Por Jadir Cirqueira de Souza*
Artigo publicado na 36ª edição do Jornal Estado de Direito.
A violência escolar praticada pelos
alunos encontra-se na pauta diária meios de comunicação e nas
universidades européias, segundo Éric Debarbieux, na obra Violência na escola:
um desafio mundial? Nos debates travados, notadamente quando ocorrem
homicídios e suicídios muitos especialistas apresentam soluções em duas
vertentes: mais policiais nas escolas e a melhoria da qualidade da
educação. Porém, passada a fase do interesse jornalístico, as propostas
são esquecidas para serem reativadas, na próxima tragédia escolar.
Além delas, parece-me que as principais
ainda passam distante dos debates: como tornarem-se efetivos os
paradigmas do Estatuto da Criança e do Adolescente (ECA) nas escolas
brasileiras? os sistemas de educação e de justiça possuem condições de
oferecer suficiente resposta às múltiplas formas de violência escolar?
De outro lado, as escolas recebem muitos alunos, na qualidade de vítimas
de maus-tratos, praticantes de atos infracionais e indisciplinados e
não podem, por força de lei, abandoná-los à própria sorte. A partir do
obrigatório conhecimento do ECA, como proteger as vítimas de
maus-tratos, reduzir os índices de indisciplina e denunciar aqueles que
praticaram atos infracionais (crimes e contravenções penais)?
Segundo o livro Violência escolar,
algumas medidas são necessárias, sendo uma das principais a inclusão do
ensino do ECA nos currículos, sobretudo nos cursos superiores de
Pedagogia e Direito, posto que as discussões sobre as formas de
violência, as definições mais importantes e os partícipes das relações
jurídicas exigem o domínio dos fundamentos estatutários, sob pena da
temática ficar no plano da retórica vazia.
Abstraindo-se da discussão relativa à
necessária lei federal, a primeira medida centra-se na adequação do
Regimento Interno escolar aos parâmetros legais vigentes. Regras claras
sobre direitos e deveres dos alunos, pais, professores e direção;
estabelecimento de regras de procedimento para apuração das infrações
escolares, exclusivamente as mais graves; e a fixação de punições
compatíveis formam o arcabouço administrativo, seguindo-se as lições de
Odete Medauar no livro A processualidade no direito administrativo.
Além do excepcional aspecto punitivo de
natureza administrativa, os dirigentes das instituições devem primar
pela constante melhoria da qualidade do ensino, sob pena das escolas
serem transformadas em tribunais, desfigurando-se suas reais funções.
Escolas limpas e confortáveis, aulas interessantes, além de corpo
docente motivado, na linha das lições do livro Aula nota 10, de Doug Lemov são excelentes antídotos contra a violência, sendo, na verdade, mais eficazes do que a mera punição.
Paralelamente, segundo o princípio
estatutário da municipalização, o Poder Público deverá ser sensibilizado
para criar dois programas de apoio às escolas, previstos no art. 90, I e
II do ECA: o programa de orientação e apoio sócio-familiar(I) e o de
apoio sócio-educativo em meio aberto(II), ambos voltados para a integral
proteção dos direitos das vítimas.
Também deverá ser aperfeiçoado o sistema
de apuração dos atos infracionais que ocorrem nas escolas. De modo
contrário às regras preconizadas na legislação, nas hipóteses de atos
infracionais graves, simplesmente o aluno-autor é convidado a retirar-se
da escola, mediante a assinatura de um inválido pedido de
transferência. A benevolente atuação escolar passa para vítimas e
autores a forte sensação de impunidade e péssimo exemplo aos demais.

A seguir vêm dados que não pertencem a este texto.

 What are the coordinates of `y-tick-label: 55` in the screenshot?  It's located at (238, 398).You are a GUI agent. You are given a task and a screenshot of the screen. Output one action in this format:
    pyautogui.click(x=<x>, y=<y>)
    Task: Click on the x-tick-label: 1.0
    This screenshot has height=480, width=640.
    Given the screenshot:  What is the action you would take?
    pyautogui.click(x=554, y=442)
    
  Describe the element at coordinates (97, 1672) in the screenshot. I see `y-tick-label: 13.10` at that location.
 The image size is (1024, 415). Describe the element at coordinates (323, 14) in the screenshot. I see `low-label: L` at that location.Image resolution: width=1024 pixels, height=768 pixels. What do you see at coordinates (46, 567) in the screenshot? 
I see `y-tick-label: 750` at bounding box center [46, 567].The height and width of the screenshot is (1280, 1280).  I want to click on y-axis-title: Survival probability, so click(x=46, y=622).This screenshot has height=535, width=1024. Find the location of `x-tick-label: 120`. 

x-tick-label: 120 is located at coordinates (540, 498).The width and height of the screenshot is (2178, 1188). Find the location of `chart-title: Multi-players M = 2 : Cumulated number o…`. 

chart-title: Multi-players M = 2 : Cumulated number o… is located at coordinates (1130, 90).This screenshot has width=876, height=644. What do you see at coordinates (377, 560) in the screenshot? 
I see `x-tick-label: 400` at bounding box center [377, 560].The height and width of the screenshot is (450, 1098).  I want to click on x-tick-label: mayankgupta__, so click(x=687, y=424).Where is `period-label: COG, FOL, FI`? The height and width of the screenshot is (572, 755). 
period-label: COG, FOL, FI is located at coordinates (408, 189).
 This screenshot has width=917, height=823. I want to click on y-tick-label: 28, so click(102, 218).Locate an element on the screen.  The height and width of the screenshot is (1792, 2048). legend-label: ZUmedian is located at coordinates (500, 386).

Todos os adolescentes que praticam
injustificáveis atos infracionais, de acordo com a lei devem ser
apreendidos pela Polícia Militar, indiciados e/ou autuados na Polícia
Civil, representados pelo Ministério Público e punidos pelo Poder
Judiciário. Além da punição estatal, os municípios e os estados-membros
devem implantar as entidades e os programas para o cumprimento das
medidas sócio-educativas em meio aberto e fechado.
Assim, a redução da violência escolar
requer melhorias na qualidade da educação com a valorização e a formação
continuada do corpo docente; elaboração da lei federal que trata das
medidas disciplinares e, no vácuo legislativo, a reformulação do
Regimento Interno com a fixação das penalidades, tipos de infrações e o
devido processo administrativo interno; criação dos programas municipais
previstos no art. 90 do ECA no sentido de proteger as vítimas do bullying;
e, finalmente, a punição dos culpados com o cumprimento das decisões
judiciais, a partir da implantação do sistema de cumprimento das medidas
socioeducativas.
*Promotor de Justiça e autor dos livros Violência escolar(no prelo), Efetividade dos direitos da criança e do adolescente e Curso de direito constitucional, Ed. Pillares-SP.